Allow chicken to marinate in the refrigerator for at least 10 to 15 minutes (or up to 24 hours).
If using the oven: Set oven to broil and place chicken on a broiling pan or a foil-lined baking sheet (turn out the sides of the foil to prevent juices from spilling into the oven).
Place chicken on the second-to-highest rung of your oven, allowing it to cook 5 minutes each side, then turning.
Continue broiling and turning until cooked (chicken will be lightly charred around the edges). Use the leftover marinade to baste chicken the first time you turn it.
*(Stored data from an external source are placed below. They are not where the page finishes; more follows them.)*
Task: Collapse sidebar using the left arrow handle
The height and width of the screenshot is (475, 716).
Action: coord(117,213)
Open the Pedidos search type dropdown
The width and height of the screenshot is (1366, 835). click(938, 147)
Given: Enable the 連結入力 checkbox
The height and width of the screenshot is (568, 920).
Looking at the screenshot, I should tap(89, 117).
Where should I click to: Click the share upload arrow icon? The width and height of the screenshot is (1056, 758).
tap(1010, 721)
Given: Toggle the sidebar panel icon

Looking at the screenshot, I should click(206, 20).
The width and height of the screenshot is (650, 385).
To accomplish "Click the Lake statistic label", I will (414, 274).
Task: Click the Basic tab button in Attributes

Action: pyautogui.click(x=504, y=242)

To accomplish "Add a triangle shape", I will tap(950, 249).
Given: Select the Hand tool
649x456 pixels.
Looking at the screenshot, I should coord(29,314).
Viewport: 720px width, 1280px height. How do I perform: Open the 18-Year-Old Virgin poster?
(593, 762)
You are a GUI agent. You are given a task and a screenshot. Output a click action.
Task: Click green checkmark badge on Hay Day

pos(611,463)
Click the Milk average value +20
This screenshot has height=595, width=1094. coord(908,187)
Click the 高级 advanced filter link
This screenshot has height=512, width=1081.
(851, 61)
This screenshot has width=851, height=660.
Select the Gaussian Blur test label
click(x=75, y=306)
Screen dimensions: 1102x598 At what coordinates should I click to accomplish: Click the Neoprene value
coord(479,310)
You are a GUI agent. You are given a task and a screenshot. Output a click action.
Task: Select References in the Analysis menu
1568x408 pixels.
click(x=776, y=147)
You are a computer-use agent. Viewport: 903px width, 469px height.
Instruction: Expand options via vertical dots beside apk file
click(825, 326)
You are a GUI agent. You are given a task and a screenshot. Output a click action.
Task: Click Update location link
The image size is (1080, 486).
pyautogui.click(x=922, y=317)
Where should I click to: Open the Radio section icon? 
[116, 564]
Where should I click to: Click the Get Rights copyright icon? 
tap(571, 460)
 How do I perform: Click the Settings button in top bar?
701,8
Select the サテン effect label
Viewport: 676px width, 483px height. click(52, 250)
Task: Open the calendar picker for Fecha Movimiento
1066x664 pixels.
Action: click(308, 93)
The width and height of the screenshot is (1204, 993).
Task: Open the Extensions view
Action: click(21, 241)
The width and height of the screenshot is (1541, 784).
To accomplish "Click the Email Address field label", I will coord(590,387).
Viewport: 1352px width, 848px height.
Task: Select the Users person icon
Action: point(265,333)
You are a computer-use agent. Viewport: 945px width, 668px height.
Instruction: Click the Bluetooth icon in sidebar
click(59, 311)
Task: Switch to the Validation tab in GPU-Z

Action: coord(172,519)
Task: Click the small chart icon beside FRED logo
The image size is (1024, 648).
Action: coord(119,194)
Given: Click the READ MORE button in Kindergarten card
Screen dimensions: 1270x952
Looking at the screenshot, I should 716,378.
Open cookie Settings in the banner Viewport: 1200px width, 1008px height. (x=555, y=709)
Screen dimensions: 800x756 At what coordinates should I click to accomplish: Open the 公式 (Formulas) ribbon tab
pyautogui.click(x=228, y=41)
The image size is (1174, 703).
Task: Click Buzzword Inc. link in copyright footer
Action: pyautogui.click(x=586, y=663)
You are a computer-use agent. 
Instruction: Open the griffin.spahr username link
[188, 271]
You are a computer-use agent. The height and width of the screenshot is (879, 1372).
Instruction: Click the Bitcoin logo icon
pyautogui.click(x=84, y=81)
If using a grill: Place chicken over a hot grill and cook until well done. Use leftover marinade to baste chicken when you turn it the first time.
To make the dressing: place water, lemongrass, and lime leaf strips in a saucepan and bring to a boil. Boil for 1 minute (this will soften the lemongrass and bring out the flavor of the lime leaf or zest). Remove from heat.
Add the rest of the dressing ingredients and mix well.
Taste the dressing. It should be tangy, or a balance of salty, sweet, spicy, and sour. Adjust it to your taste by adding more fish sauce if not flavorful or salty enough, more lime juice if too salty or sweet, more sugar if too sour, or more chili sauce if not spicy enough for your taste.
Toss the salad with the dressing. Portion out the salad among individual plates, and top with the fresh herbs, then strips of the hot chicken.
Serve immediately, while the chicken is still warm.